This may be an event that violates a security policy, UAP, laws
and jurisdictions, etc. A security incident may also be an
incident that has been escalated to a security incident.
A security incident is worse than an incident as it affects the
security of or in the organisation. A security incident may be
logical, physical or organisational, for example a computer
intrusion, loss of secrecy, information theft, fire or an alarm
that doesn't work properly. A security incident may be caused on
purpose or by accident. The latter may be if somebody forgets to
lock a door or forgets to activate an access list in a router.

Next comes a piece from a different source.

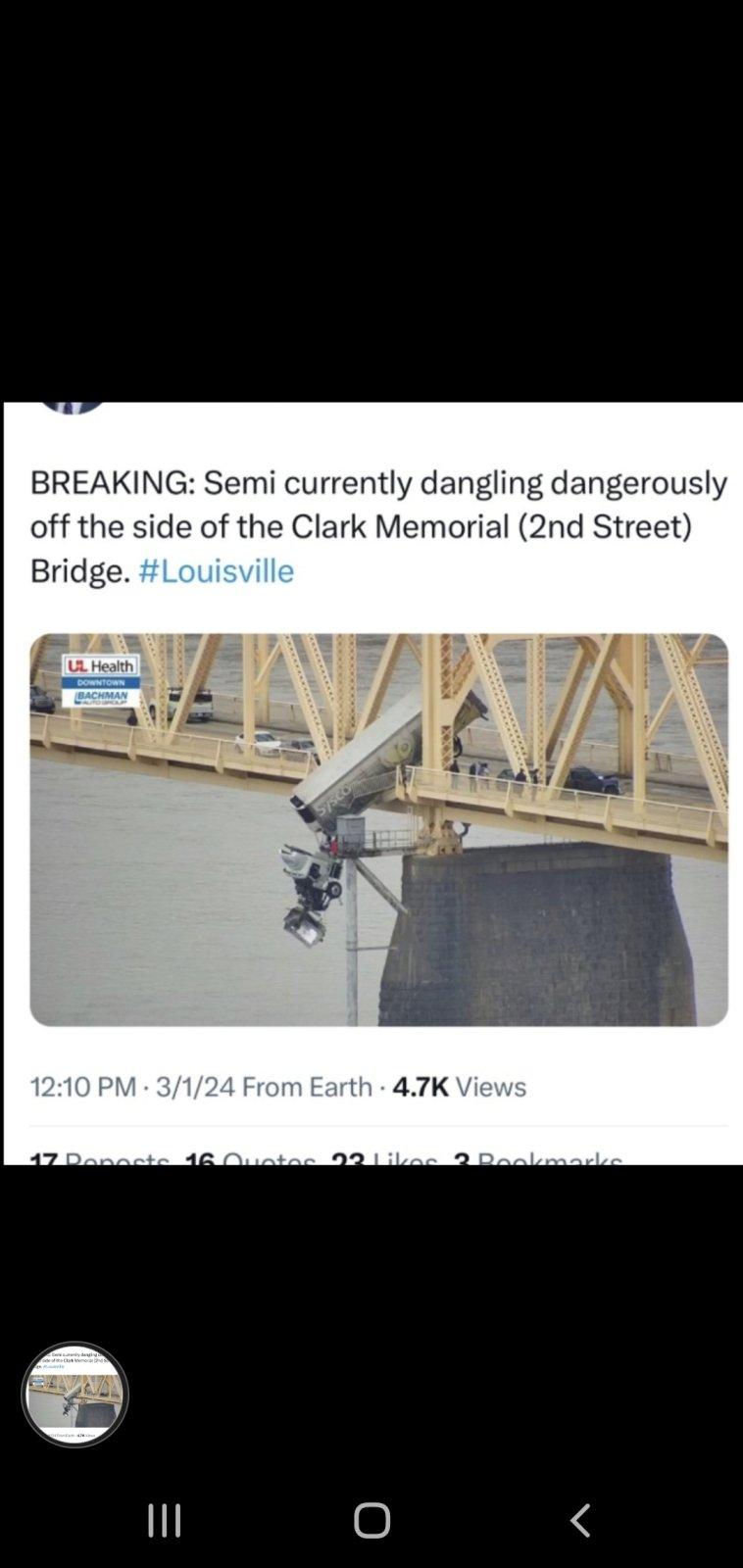
Task: Select the From Earth location label
Action: pyautogui.click(x=307, y=1087)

b) An IT security incident is defined according to [9] as any real or
suspected adverse event in relation to the security of a computer
or computer network. Typical security incidents within the IT
area are: a computer intrusion, a denial-of-service attack,
information theft or data manipulation, etc.
2.2.8. Impact
Impact describes result of attack expressed in terms of user
community, for example the cost in terms of financial or other
disruption
2.2.9. Target
A computer or network logical entity (account, process or data) or
physical entity (component, computer, network or internetwork).
2.2.10. Victim
Victim is individual or organisation which suffered the attack which
is described in incident report.
For the purpose of IODEF victim is described by its network ID,
organisation and location information.
2.2.11. Vulnerability
A flaw or weakness in a system's design, implementation, or operation
and management that could be exploited to violate the system's
security policy.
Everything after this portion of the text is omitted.